### SUPPLIED TEXT
** BEGIN **
It’s easier to see the borderline or narcissist’s distress, than your own. You may not even notice your own anxieties and need for control or your fears about not being loved, but they also contribute to the dilemma. So, you fight it out over things like who left the toilet seat up, or who didn’t clean up or put things away.

If you want to stay out of these dramas, here are some steps to take:

Speak up right away.
When something isn’t working for you, mention it in the moment. Don’t discount your feelings, think about it for days, and then blow up. State your preferences clearly and quickly.

Talk about yourself. 
Say: “I would like, I want, I would prefer,” rather than “YOU did, you think, you want.”

Listen carefully.
What feelings do you recognize in yourself and the other person? What do you think the real issue is? Can you put the issue into a clear sentence in your mind?

Observe and share. 
For example: “I hear that disagree with me, and I notice that you look angry. Is there something more we should talk about?”

Yes, and… 
Don’t dismiss or discount your partner’s feelings or your own. Instead, state his/her feelings and add your own feelings and views. “You’d like to watch the game all day Saturday, AND I’d like to spend some time just the two of us together.” Using AND instead of BUT indicates that you are valuing his/her preferences as well as your own. It encourages both of you to problem solve, instead of arguing.

Walk away.
Whenever you notice negative changes in facial expressions or body language, voices being raised, or hurtful and angry comments, it’s a sign that you’ve moved into DRAMA. Instead of a discussion between partners, you’re now adversaries. It’s a sign to STOP the interaction. You both may find that you want to keep pushing to get your point across, but everyone is too activated to solve anything at this point. If the issue is important, you can come back together when you’re both calm, and finish discussing things again.

Stay respectful.
Don’t engage the borderline or narcissist about their behavior in the moment. Asking “What’s wrong?” or saying, “That was rude,” will likely start a fight. Hostile words thrown out during dramas can haunt the relationship for years. If the borderline/narcissist continues to be hostile, rude, or disrespectful, that’s a sign to walk away, not escalate by saying something nasty to them.

Dramas that can’t be solved by talking. 
Dramas that happen when either of you has been drinking, using drugs, or is emotionally or physically exhausted, can’t be talked out. Mental illness is also a drama that you can’t solve. If you’re with a borderline, narcissistic, severely depressed, bi-polar, or psychotic partner, those issues are NOT something that you can cure or fix. The person needs to get professional help before your relationship can move forward.

Certain feelings may develop over the life of a relationship that cannot be healed. These include scorn, passive aggression, bitterness, resentment and lack of trust. When the scars are too deep, the relationship may need to be let go. Continually fighting and creating drama about these issues doesn’t solve the problems and only adds more anger and hurt. Let go instead of continuing to pour hostility onto each other–for your sake and the sake of your children.
** END **
### PROVIDED ENTRIES
** BEGIN **
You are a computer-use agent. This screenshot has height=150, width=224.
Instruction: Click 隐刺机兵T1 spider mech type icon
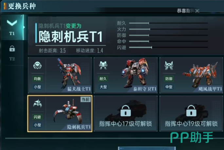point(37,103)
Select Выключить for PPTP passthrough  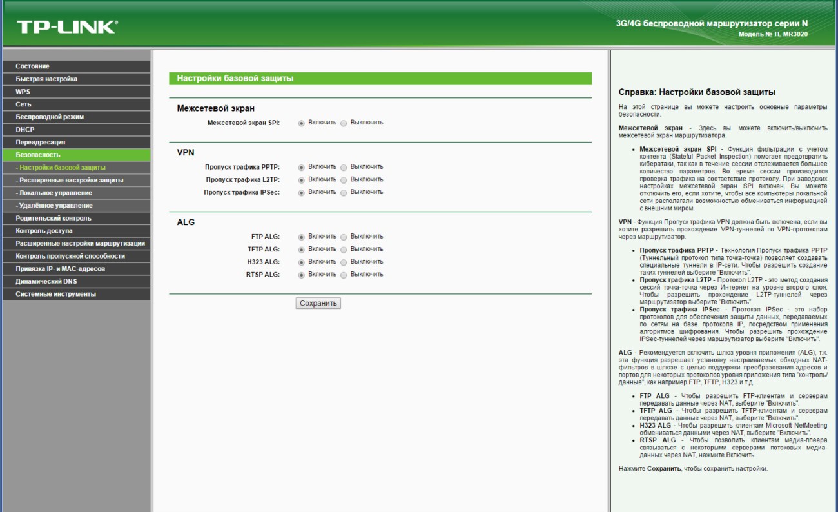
** END **
** BEGIN **
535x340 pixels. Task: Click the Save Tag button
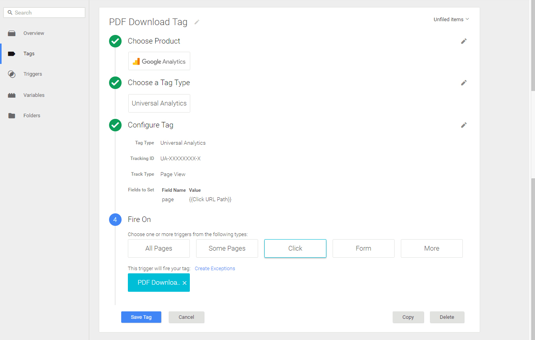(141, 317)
** END **
### PROBLEMS TO WORK ON
a) Reproduce word for word the part of the passage on relationship dramas starting with "It’s easier to" and going on through "Talk about yourself.".
b) In the listing, rewrite the lines starting with the line with "You are a computer-use" and going on through the line with "Select Выключить for PPTP passthrough", replacing "screenshot" with "image" and changing nothing else. Give only those lines, and leave the pictures out.
The passage on relationship dramas and the listing were taken from unrelated sources.

### COMPLETE ANSWERS
a)
It’s easier to see the borderline or narcissist’s distress, than your own. You may not even notice your own anxieties and need for control or your fears about not being loved, but they also contribute to the dilemma. So, you fight it out over things like who left the toilet seat up, or who didn’t clean up or put things away.

If you want to stay out of these dramas, here are some steps to take:

Speak up right away.
When something isn’t working for you, mention it in the moment. Don’t discount your feelings, think about it for days, and then blow up. State your preferences clearly and quickly.

Talk about yourself.

b)
You are a computer-use agent. This image has height=150, width=224.
Instruction: Click 隐刺机兵T1 spider mech type icon
point(37,103)
Select Выключить for PPTP passthrough  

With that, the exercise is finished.